(Stored data entries)

※

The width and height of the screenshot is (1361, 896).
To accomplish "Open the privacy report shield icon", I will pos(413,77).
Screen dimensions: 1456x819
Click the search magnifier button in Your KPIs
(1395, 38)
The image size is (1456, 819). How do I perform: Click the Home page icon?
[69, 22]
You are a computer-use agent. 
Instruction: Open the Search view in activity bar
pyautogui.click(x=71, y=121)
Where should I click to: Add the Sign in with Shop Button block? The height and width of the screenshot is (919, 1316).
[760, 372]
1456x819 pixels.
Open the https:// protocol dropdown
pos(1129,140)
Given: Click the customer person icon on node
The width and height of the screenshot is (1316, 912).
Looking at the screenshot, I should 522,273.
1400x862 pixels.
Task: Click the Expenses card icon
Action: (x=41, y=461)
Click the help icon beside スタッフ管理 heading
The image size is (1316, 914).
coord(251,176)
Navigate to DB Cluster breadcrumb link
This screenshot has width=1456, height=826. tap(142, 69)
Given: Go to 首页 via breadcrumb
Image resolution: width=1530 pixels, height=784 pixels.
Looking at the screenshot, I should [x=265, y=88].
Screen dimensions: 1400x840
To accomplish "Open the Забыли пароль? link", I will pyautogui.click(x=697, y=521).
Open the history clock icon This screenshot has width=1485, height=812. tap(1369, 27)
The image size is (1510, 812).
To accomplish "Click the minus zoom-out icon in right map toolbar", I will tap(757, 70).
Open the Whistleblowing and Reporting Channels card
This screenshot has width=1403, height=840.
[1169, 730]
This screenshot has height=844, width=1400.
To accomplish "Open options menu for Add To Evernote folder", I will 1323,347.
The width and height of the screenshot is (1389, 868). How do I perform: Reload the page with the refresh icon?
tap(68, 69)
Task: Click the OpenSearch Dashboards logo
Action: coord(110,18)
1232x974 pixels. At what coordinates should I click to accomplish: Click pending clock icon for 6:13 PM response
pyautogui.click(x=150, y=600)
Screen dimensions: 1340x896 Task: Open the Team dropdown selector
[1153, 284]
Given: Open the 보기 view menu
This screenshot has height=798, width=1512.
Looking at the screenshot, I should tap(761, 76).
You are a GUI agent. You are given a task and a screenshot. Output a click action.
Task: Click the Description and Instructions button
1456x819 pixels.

※

## What you are asked to do
Copy, please, every line from the start of the entries down to the line that holds "This screenshot has height=844, width=1400.", with both of those lines included and no others.

## Reply to the exercise
The width and height of the screenshot is (1361, 896).
To accomplish "Open the privacy report shield icon", I will pos(413,77).
Screen dimensions: 1456x819
Click the search magnifier button in Your KPIs
(1395, 38)
The image size is (1456, 819). How do I perform: Click the Home page icon?
[69, 22]
You are a computer-use agent. 
Instruction: Open the Search view in activity bar
pyautogui.click(x=71, y=121)
Where should I click to: Add the Sign in with Shop Button block? The height and width of the screenshot is (919, 1316).
[760, 372]
1456x819 pixels.
Open the https:// protocol dropdown
pos(1129,140)
Given: Click the customer person icon on node
The width and height of the screenshot is (1316, 912).
Looking at the screenshot, I should 522,273.
1400x862 pixels.
Task: Click the Expenses card icon
Action: (x=41, y=461)
Click the help icon beside スタッフ管理 heading
The image size is (1316, 914).
coord(251,176)
Navigate to DB Cluster breadcrumb link
This screenshot has width=1456, height=826. tap(142, 69)
Given: Go to 首页 via breadcrumb
Image resolution: width=1530 pixels, height=784 pixels.
Looking at the screenshot, I should [x=265, y=88].
Screen dimensions: 1400x840
To accomplish "Open the Забыли пароль? link", I will pyautogui.click(x=697, y=521).
Open the history clock icon This screenshot has width=1485, height=812. tap(1369, 27)
The image size is (1510, 812).
To accomplish "Click the minus zoom-out icon in right map toolbar", I will tap(757, 70).
Open the Whistleblowing and Reporting Channels card
This screenshot has width=1403, height=840.
[1169, 730]
This screenshot has height=844, width=1400.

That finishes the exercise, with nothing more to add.